EXERCISE GOAL :: Copy out the material in full. Leave every line as it is.

RECORDS SUPPLIED ::
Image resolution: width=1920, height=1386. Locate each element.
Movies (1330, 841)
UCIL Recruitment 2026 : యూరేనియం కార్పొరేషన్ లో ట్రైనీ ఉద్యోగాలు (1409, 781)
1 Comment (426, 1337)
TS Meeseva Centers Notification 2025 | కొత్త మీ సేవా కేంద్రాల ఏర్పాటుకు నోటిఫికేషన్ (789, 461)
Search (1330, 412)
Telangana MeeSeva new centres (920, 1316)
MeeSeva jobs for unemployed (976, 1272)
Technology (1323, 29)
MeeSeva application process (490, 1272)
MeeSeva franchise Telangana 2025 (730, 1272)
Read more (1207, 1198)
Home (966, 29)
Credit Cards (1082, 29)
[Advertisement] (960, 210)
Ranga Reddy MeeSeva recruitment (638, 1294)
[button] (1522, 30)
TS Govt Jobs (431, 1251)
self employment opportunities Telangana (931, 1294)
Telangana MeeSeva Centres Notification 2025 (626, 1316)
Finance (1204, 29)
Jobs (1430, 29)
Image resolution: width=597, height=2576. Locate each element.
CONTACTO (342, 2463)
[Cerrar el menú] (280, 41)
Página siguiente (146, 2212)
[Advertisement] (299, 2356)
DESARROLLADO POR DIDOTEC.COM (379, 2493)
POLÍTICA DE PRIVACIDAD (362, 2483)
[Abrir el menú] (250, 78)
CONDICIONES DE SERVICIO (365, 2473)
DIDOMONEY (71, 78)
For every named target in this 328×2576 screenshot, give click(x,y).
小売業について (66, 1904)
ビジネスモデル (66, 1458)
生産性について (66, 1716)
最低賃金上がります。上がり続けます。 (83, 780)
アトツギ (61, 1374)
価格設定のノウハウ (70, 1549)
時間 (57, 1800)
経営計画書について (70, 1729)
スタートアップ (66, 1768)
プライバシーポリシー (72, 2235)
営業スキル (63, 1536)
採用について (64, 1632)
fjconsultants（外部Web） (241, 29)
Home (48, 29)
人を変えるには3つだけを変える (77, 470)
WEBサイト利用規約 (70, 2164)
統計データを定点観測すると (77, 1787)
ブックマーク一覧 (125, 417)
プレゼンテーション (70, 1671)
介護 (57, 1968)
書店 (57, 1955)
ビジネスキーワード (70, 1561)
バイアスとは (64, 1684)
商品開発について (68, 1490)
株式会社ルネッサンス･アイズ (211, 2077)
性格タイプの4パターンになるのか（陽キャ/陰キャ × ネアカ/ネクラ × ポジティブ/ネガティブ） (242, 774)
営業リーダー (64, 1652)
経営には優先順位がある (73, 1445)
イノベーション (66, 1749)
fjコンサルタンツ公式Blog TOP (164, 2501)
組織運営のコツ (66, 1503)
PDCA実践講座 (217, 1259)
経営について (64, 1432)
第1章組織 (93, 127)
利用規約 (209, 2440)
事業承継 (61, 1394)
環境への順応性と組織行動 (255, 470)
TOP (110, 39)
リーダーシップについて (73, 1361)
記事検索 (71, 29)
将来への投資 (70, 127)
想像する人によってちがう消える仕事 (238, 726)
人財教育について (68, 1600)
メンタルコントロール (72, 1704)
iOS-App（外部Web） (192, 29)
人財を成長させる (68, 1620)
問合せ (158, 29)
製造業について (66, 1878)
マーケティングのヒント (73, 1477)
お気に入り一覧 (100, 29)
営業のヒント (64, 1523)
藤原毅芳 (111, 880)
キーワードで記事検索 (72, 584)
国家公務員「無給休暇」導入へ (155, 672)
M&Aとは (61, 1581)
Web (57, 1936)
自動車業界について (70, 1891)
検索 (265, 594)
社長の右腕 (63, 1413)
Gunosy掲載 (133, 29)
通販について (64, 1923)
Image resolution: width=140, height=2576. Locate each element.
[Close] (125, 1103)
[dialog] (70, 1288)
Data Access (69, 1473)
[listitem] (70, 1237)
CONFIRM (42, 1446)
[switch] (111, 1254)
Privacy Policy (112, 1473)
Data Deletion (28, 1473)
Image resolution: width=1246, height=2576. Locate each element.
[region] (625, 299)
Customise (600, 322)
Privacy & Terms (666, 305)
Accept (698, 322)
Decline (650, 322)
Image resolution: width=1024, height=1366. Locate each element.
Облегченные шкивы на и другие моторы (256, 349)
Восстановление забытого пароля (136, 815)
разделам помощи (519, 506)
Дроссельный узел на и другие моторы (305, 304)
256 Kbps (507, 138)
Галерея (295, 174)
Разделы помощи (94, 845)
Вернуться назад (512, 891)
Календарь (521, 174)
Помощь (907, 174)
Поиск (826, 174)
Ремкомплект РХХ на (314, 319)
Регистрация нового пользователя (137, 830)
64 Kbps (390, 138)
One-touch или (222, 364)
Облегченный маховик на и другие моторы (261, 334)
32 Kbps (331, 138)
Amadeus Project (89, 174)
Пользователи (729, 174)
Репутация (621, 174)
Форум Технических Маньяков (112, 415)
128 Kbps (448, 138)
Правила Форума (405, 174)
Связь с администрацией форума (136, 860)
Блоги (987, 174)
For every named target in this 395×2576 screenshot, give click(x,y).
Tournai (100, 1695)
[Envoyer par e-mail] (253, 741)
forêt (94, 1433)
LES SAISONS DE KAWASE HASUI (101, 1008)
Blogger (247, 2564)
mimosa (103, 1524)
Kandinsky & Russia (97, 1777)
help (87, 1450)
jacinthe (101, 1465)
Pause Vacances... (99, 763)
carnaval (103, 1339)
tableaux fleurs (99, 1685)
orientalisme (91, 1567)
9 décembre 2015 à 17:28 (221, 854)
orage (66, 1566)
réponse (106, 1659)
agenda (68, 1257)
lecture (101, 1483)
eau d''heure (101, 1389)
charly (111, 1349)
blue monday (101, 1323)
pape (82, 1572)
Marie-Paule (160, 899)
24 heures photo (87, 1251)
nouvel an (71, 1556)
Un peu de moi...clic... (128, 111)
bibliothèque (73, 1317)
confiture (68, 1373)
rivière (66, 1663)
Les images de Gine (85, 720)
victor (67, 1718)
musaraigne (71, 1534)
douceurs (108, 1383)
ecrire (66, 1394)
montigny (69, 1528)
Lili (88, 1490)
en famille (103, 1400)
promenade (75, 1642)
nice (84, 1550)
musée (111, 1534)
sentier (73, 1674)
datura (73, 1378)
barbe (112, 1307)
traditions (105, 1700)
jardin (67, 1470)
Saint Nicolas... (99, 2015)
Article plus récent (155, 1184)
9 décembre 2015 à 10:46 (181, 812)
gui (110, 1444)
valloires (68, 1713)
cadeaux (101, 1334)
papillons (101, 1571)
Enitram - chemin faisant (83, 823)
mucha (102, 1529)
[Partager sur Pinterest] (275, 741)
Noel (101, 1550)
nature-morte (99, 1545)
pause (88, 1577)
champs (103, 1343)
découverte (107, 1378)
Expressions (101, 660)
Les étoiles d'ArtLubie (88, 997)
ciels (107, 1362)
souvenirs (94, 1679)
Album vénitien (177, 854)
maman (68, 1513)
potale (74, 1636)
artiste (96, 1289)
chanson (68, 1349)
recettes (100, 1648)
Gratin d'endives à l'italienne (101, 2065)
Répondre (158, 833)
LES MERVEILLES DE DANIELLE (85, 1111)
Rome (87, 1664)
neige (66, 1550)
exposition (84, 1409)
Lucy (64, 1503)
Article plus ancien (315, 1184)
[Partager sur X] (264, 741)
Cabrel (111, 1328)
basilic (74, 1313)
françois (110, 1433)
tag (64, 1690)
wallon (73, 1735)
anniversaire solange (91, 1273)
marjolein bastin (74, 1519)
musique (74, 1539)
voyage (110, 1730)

YOUR SOLUTION ::
Image resolution: width=1920, height=1386. Locate each element.
Movies (1330, 841)
UCIL Recruitment 2026 : యూరేనియం కార్పొరేషన్ లో ట్రైనీ ఉద్యోగాలు (1409, 781)
1 Comment (426, 1337)
TS Meeseva Centers Notification 2025 | కొత్త మీ సేవా కేంద్రాల ఏర్పాటుకు నోటిఫికేషన్ (789, 461)
Search (1330, 412)
Telangana MeeSeva new centres (920, 1316)
MeeSeva jobs for unemployed (976, 1272)
Technology (1323, 29)
MeeSeva application process (490, 1272)
MeeSeva franchise Telangana 2025 (730, 1272)
Read more (1207, 1198)
Home (966, 29)
Credit Cards (1082, 29)
[Advertisement] (960, 210)
Ranga Reddy MeeSeva recruitment (638, 1294)
[button] (1522, 30)
TS Govt Jobs (431, 1251)
self employment opportunities Telangana (931, 1294)
Telangana MeeSeva Centres Notification 2025 (626, 1316)
Finance (1204, 29)
Jobs (1430, 29)
Image resolution: width=597, height=2576. Locate each element.
CONTACTO (342, 2463)
[Cerrar el menú] (280, 41)
Página siguiente (146, 2212)
[Advertisement] (299, 2356)
DESARROLLADO POR DIDOTEC.COM (379, 2493)
POLÍTICA DE PRIVACIDAD (362, 2483)
[Abrir el menú] (250, 78)
CONDICIONES DE SERVICIO (365, 2473)
DIDOMONEY (71, 78)
For every named target in this 328×2576 screenshot, give click(x,y).
小売業について (66, 1904)
ビジネスモデル (66, 1458)
生産性について (66, 1716)
最低賃金上がります。上がり続けます。 (83, 780)
アトツギ (61, 1374)
価格設定のノウハウ (70, 1549)
時間 (57, 1800)
経営計画書について (70, 1729)
スタートアップ (66, 1768)
プライバシーポリシー (72, 2235)
営業スキル (63, 1536)
採用について (64, 1632)
fjconsultants（外部Web） (241, 29)
Home (48, 29)
人を変えるには3つだけを変える (77, 470)
WEBサイト利用規約 (70, 2164)
統計データを定点観測すると (77, 1787)
ブックマーク一覧 (125, 417)
プレゼンテーション (70, 1671)
介護 (57, 1968)
書店 (57, 1955)
ビジネスキーワード (70, 1561)
バイアスとは (64, 1684)
商品開発について (68, 1490)
株式会社ルネッサンス･アイズ (211, 2077)
性格タイプの4パターンになるのか（陽キャ/陰キャ × ネアカ/ネクラ × ポジティブ/ネガティブ） (242, 774)
営業リーダー (64, 1652)
経営には優先順位がある (73, 1445)
イノベーション (66, 1749)
fjコンサルタンツ公式Blog TOP (164, 2501)
組織運営のコツ (66, 1503)
PDCA実践講座 (217, 1259)
経営について (64, 1432)
第1章組織 (93, 127)
利用規約 (209, 2440)
事業承継 (61, 1394)
環境への順応性と組織行動 (255, 470)
TOP (110, 39)
リーダーシップについて (73, 1361)
記事検索 (71, 29)
将来への投資 (70, 127)
想像する人によってちがう消える仕事 (238, 726)
人財教育について (68, 1600)
メンタルコントロール (72, 1704)
iOS-App（外部Web） (192, 29)
人財を成長させる (68, 1620)
問合せ (158, 29)
製造業について (66, 1878)
マーケティングのヒント (73, 1477)
お気に入り一覧 (100, 29)
営業のヒント (64, 1523)
藤原毅芳 (111, 880)
キーワードで記事検索 (72, 584)
国家公務員「無給休暇」導入へ (155, 672)
M&Aとは (61, 1581)
Web (57, 1936)
自動車業界について (70, 1891)
検索 (265, 594)
社長の右腕 (63, 1413)
Gunosy掲載 (133, 29)
通販について (64, 1923)
Image resolution: width=140, height=2576. Locate each element.
[Close] (125, 1103)
[dialog] (70, 1288)
Data Access (69, 1473)
[listitem] (70, 1237)
CONFIRM (42, 1446)
[switch] (111, 1254)
Privacy Policy (112, 1473)
Data Deletion (28, 1473)
Image resolution: width=1246, height=2576. Locate each element.
[region] (625, 299)
Customise (600, 322)
Privacy & Terms (666, 305)
Accept (698, 322)
Decline (650, 322)
Image resolution: width=1024, height=1366. Locate each element.
Облегченные шкивы на и другие моторы (256, 349)
Восстановление забытого пароля (136, 815)
разделам помощи (519, 506)
Дроссельный узел на и другие моторы (305, 304)
256 Kbps (507, 138)
Галерея (295, 174)
Разделы помощи (94, 845)
Вернуться назад (512, 891)
Календарь (521, 174)
Помощь (907, 174)
Поиск (826, 174)
Ремкомплект РХХ на (314, 319)
Регистрация нового пользователя (137, 830)
64 Kbps (390, 138)
One-touch или (222, 364)
Облегченный маховик на и другие моторы (261, 334)
32 Kbps (331, 138)
Amadeus Project (89, 174)
Пользователи (729, 174)
Репутация (621, 174)
Форум Технических Маньяков (112, 415)
128 Kbps (448, 138)
Правила Форума (405, 174)
Связь с администрацией форума (136, 860)
Блоги (987, 174)
For every named target in this 395×2576 screenshot, give click(x,y).
Tournai (100, 1695)
[Envoyer par e-mail] (253, 741)
forêt (94, 1433)
LES SAISONS DE KAWASE HASUI (101, 1008)
Blogger (247, 2564)
mimosa (103, 1524)
Kandinsky & Russia (97, 1777)
help (87, 1450)
jacinthe (101, 1465)
Pause Vacances... (99, 763)
carnaval (103, 1339)
tableaux fleurs (99, 1685)
orientalisme (91, 1567)
9 décembre 2015 à 17:28 (221, 854)
orage (66, 1566)
réponse (106, 1659)
agenda (68, 1257)
lecture (101, 1483)
eau d''heure (101, 1389)
charly (111, 1349)
blue monday (101, 1323)
pape (82, 1572)
Marie-Paule (160, 899)
24 heures photo (87, 1251)
nouvel an (71, 1556)
Un peu de moi...clic... (128, 111)
bibliothèque (73, 1317)
confiture (68, 1373)
rivière (66, 1663)
Les images de Gine (85, 720)
victor (67, 1718)
musaraigne (71, 1534)
douceurs (108, 1383)
ecrire (66, 1394)
montigny (69, 1528)
Lili (88, 1490)
en famille (103, 1400)
promenade (75, 1642)
nice (84, 1550)
musée (111, 1534)
sentier (73, 1674)
datura (73, 1378)
barbe (112, 1307)
traditions (105, 1700)
jardin (67, 1470)
Saint Nicolas... (99, 2015)
Article plus récent (155, 1184)
9 décembre 2015 à 10:46 (181, 812)
gui (110, 1444)
valloires (68, 1713)
cadeaux (101, 1334)
papillons (101, 1571)
Enitram - chemin faisant (83, 823)
mucha (102, 1529)
[Partager sur Pinterest] (275, 741)
Noel (101, 1550)
nature-morte (99, 1545)
pause (88, 1577)
champs (103, 1343)
découverte (107, 1378)
Expressions (101, 660)
Les étoiles d'ArtLubie (88, 997)
ciels (107, 1362)
souvenirs (94, 1679)
Album vénitien (177, 854)
maman (68, 1513)
potale (74, 1636)
artiste (96, 1289)
chanson (68, 1349)
recettes (100, 1648)
Gratin d'endives à l'italienne (101, 2065)
Répondre (158, 833)
LES MERVEILLES DE DANIELLE (85, 1111)
Rome (87, 1664)
neige (66, 1550)
exposition (84, 1409)
Lucy (64, 1503)
Article plus ancien (315, 1184)
[Partager sur X] (264, 741)
Cabrel (111, 1328)
basilic (74, 1313)
françois (110, 1433)
tag (64, 1690)
wallon (73, 1735)
anniversaire solange (91, 1273)
marjolein bastin (74, 1519)
musique (74, 1539)
voyage (110, 1730)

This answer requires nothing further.